La reparación de piscinas de sal: todo lo que debes saber

Las piscinas de sal se han vuelto más populares con el pasar del tiempo por sus beneficios al no necesitar de cloro para su limpieza. Estas piscinas funcionan con sal, como la que usamos en la cocina, y brinda increíbles bondades a los usuarios, al tiempo que evitan las molestias del cloro como las irritaciones en los ojos y su enrojecimiento. Pero esto no las limita de no presentar problemas en algún momento que requiera de reparaciones.

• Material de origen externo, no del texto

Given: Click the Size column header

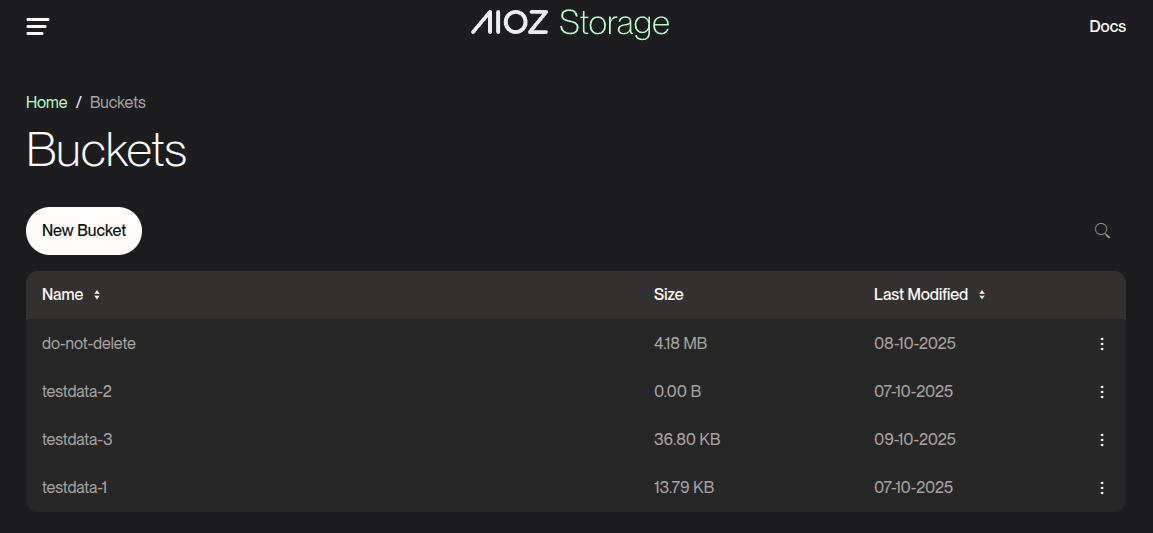Looking at the screenshot, I should (x=669, y=295).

Antes de pensar en la reparación de piscinas de sal debe debes recordar que, a pesar de su sistema que se diferencia al tradicional, estas piscinas requieren un cuidado atento, al igual que las piscinas de cloro. Se debe prestar atención para evitar la formación de algas o cualquier bacteria en el espacio. También debe hacer limpiezas superficiales, para evitar las presencias de hojas e insectos en el agua, en especial en temporada de viento.

También, ante la reparación de piscinas de sal recuerda que estas estructuras tienen un sistema de fácil instalación en donde se coloca un clorador salino, al que debes añadir sal de mesa de forma regular o según el tiempo que te indiquen tras su instalación. La medida estándar son 4 gramos de sal por litro de agua. Si la piscina no tiene la cantidad de sal necesaria corres el riesgo que el clorador salino no funcione de forma adecuada y que, eventualmente, se presenten problemas en el mecanismo.

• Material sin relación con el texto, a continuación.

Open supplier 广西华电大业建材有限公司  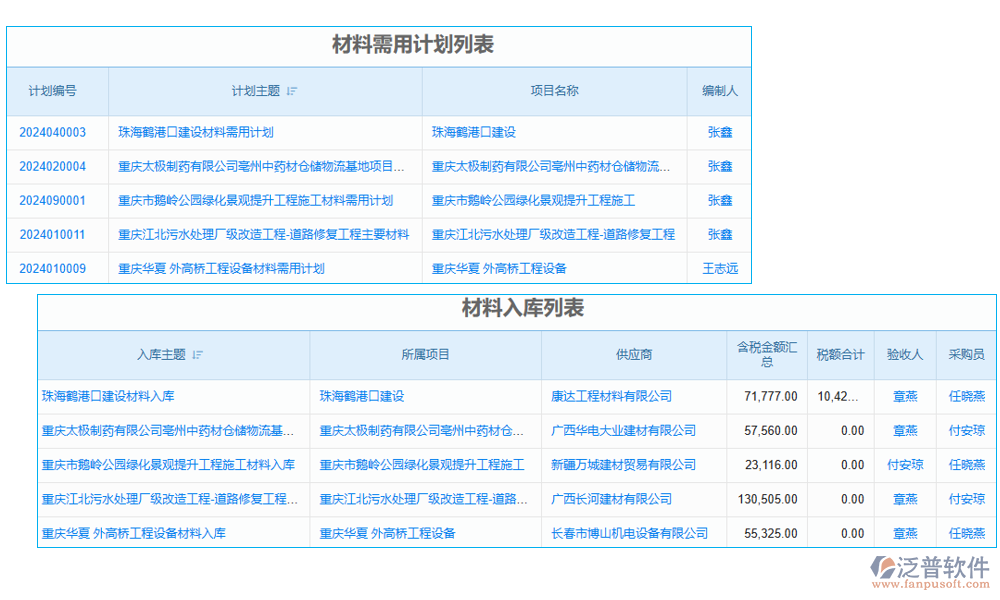point(623,430)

También debes estar muy atento con el pH del agua de las piscinas de sal que debe estar entre los niveles de 7,2 y 7,4. Si se controla el nivel de pH y se mantiene de forma adecuada se evita la aparición de algas y la corrosión de los revestimientos, con un agua limpia, saludable y lista para que la disfrutes.

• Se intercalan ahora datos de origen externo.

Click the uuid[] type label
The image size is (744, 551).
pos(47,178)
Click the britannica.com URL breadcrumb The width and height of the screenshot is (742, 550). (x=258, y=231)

 La mayoría de los cloradores incorporan un regular, lo que evitará la necesidad de constante reparaciones de las piscinas de sal. Estos reguladores de pH funcionan con una sonda que mide de forma constante el valor del pH del agua y lo regula hasta alcanzar el valor ideal. Muchas veces la reparación de una piscina de sal inicia con la limpieza de la célula, que es donde se produce la electrolisis y es la parte más delicada en todo el sistema. Esta lleva dos electrodos de distinta polaridad y, con el tiempo, en estos se acumulan cal, bacterias contaminantes y algas. Algunos cloradores presentan un sistema de autolimpieza, pero si el suyo no lo tiene debe estar en constante observación de la célula para que no se presentan problemas mayores en el futuro. La sonda, que es la que activa la bomba de aspiración cuando se necesita agregar liquido regulador debe estar bien calibrada para que el proceso sea adecuado. La regulación se debe realizar en el momento de la instalación y cada seis meses luego de esto.